WHAT THIS TASK INVOLVES:
Write out all of the material below line for line, changing nothing.
-- BEGIN INPUT MATERIAL --
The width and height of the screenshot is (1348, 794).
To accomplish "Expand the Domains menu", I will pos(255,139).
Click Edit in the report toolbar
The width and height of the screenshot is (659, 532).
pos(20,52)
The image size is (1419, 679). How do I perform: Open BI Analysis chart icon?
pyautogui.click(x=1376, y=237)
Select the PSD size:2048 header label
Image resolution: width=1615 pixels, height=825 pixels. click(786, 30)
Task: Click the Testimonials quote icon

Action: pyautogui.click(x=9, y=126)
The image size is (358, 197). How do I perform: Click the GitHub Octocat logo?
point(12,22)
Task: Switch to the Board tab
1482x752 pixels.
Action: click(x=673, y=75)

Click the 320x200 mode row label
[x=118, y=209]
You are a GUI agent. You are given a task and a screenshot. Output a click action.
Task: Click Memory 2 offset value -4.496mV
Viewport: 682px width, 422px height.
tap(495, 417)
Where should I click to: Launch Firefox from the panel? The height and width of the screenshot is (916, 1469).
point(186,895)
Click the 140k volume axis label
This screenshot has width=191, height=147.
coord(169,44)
-- END INPUT MATERIAL --
SOLUTION BELOW:
The width and height of the screenshot is (1348, 794).
To accomplish "Expand the Domains menu", I will pos(255,139).
Click Edit in the report toolbar
The width and height of the screenshot is (659, 532).
pos(20,52)
The image size is (1419, 679). How do I perform: Open BI Analysis chart icon?
pyautogui.click(x=1376, y=237)
Select the PSD size:2048 header label
Image resolution: width=1615 pixels, height=825 pixels. click(786, 30)
Task: Click the Testimonials quote icon

Action: pyautogui.click(x=9, y=126)
The image size is (358, 197). How do I perform: Click the GitHub Octocat logo?
point(12,22)
Task: Switch to the Board tab
1482x752 pixels.
Action: click(x=673, y=75)

Click the 320x200 mode row label
[x=118, y=209]
You are a GUI agent. You are given a task and a screenshot. Output a click action.
Task: Click Memory 2 offset value -4.496mV
Viewport: 682px width, 422px height.
tap(495, 417)
Where should I click to: Launch Firefox from the panel? The height and width of the screenshot is (916, 1469).
point(186,895)
Click the 140k volume axis label
This screenshot has width=191, height=147.
coord(169,44)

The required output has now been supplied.